Forests of the World (E-Book) | $9.99 | Add to cart |
Project Learning Tree is an award-winning environmental education program designed for teachers and other educators, parents, and community leaders working with youth from preschool through grade 12. PLT's secondary modules challenge students to explore in-depth the complexity of environmental issues and real-life decisions.
Nearly 30% of the land area on our planet is covered by forests. In this Project Learning Tree high school module, students learn about their connections to the forests of the world and the challenges impacting this critical global natural resource. The curriculum’s structure is based on the framework of the Montreal Process, an international effort to implement criteria and indicators for forest conservation and sustainable management.
Educators can access this 148-page module online as an e-book.
What's included:
Activity 1 – Making the Global Connection
In this activity, students will conduct a survey to help them assess what they and others know about forests and to consider ways that people are linked to forests around the world.
Activity 2 – What Is a Forest?
Dozens of official definitions of the term forest are in use throughout the world. In this activity, students will analyze various definitions of this term and then consider different cultural perspectives that affect people’s perception of forests.

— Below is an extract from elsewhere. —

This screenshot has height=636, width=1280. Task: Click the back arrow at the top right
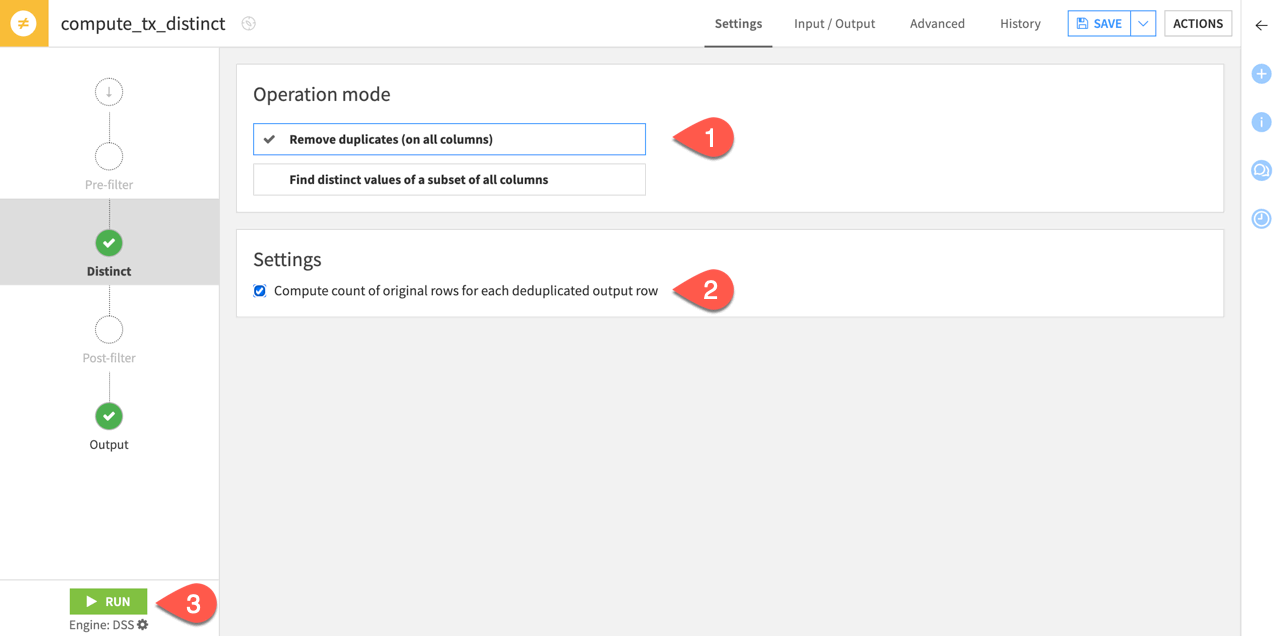(x=1261, y=25)
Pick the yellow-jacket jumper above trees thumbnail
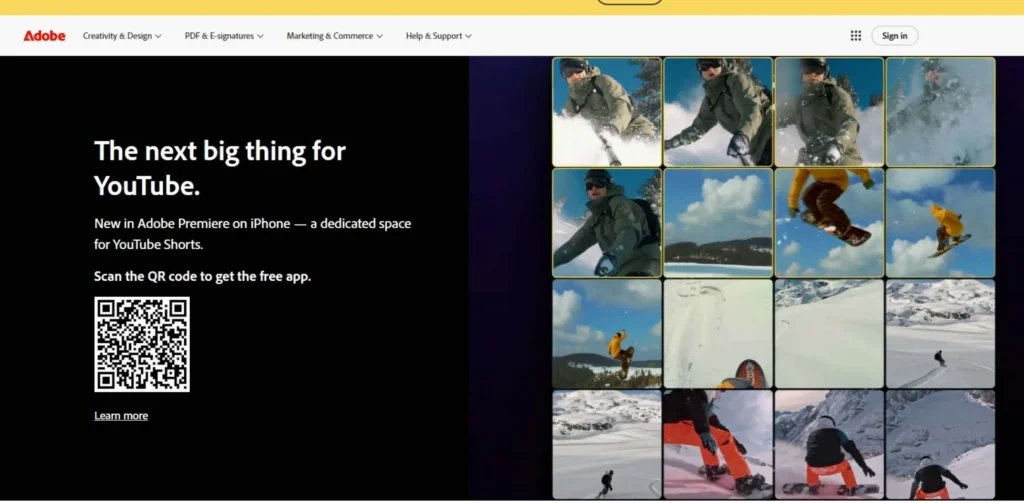 tap(607, 334)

Activity 3 – Mapping the World’s Forests
Identifying, documenting, classifying, and accurately mapping the diversity of forests found around the world is an active, ongoing process. A holistic system of global ecological zones related to simple, well-known climate characteristics and vegetation types is now used to classify the world’s forests. In this activity, students will examine this system to see how temperature and moisture determine the type of forest in a given locale.
Activity 4 – Analyzing Patterns of Forest Change
Human activities and other forces can change forests in a variety of different ways. Students will identify global trends in forest cover; through maps and historical accounts they will analyze how particular forests have changed over time.

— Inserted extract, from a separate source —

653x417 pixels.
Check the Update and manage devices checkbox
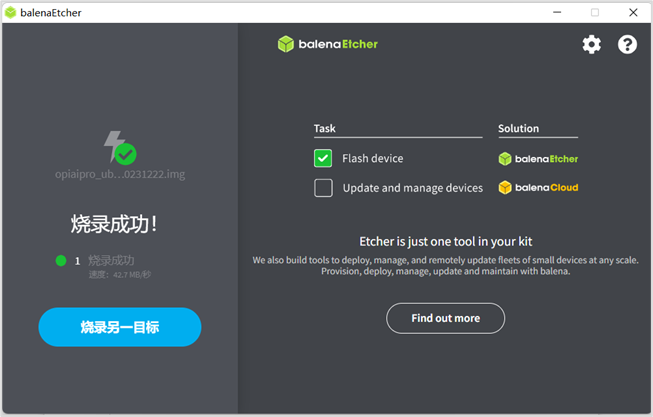click(x=323, y=187)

Activity 5 – Understanding the Effects of Forest Uses
In this activity, students will analyze the effects of different ways that people use the world’s forests and determine which effects may be sustainable according to one definition.
Activity 6 – Seeking Sustainability: A Global Response
In this activity, students will consider possible indicators that a forest is sustainable, and learn about one international initiative for monitoring forest sustainability. They will find out what is being done locally and in other countries to determine whether forests are managed in a sustainable way.
Activity 7 – Exploring the World Marketplace
In this activity, students will conduct a simulation in which countries use their forest resources to “manufacture” products and to sell them to an international trader. Through the simulation, students will experience what can happen when forest resources are unevenly distributed around the world and will explore some of the tradeoffs of resource use.
Activity 8 – Making Consumer Choices
Using paper as an example, students will analyze the life cycle and consumption patterns of forest products, and they will identify the international dimensions of product use. Using their findings, they will then draw conclusions about consuming forest products in a way that is more intelligent and takes into account the global consequences.
Activity 9 – Researching Forests Around the World
In this activity, students will explore their connections to the world’s forests by researching a forest in another country or region, and by creating a profile about that forest.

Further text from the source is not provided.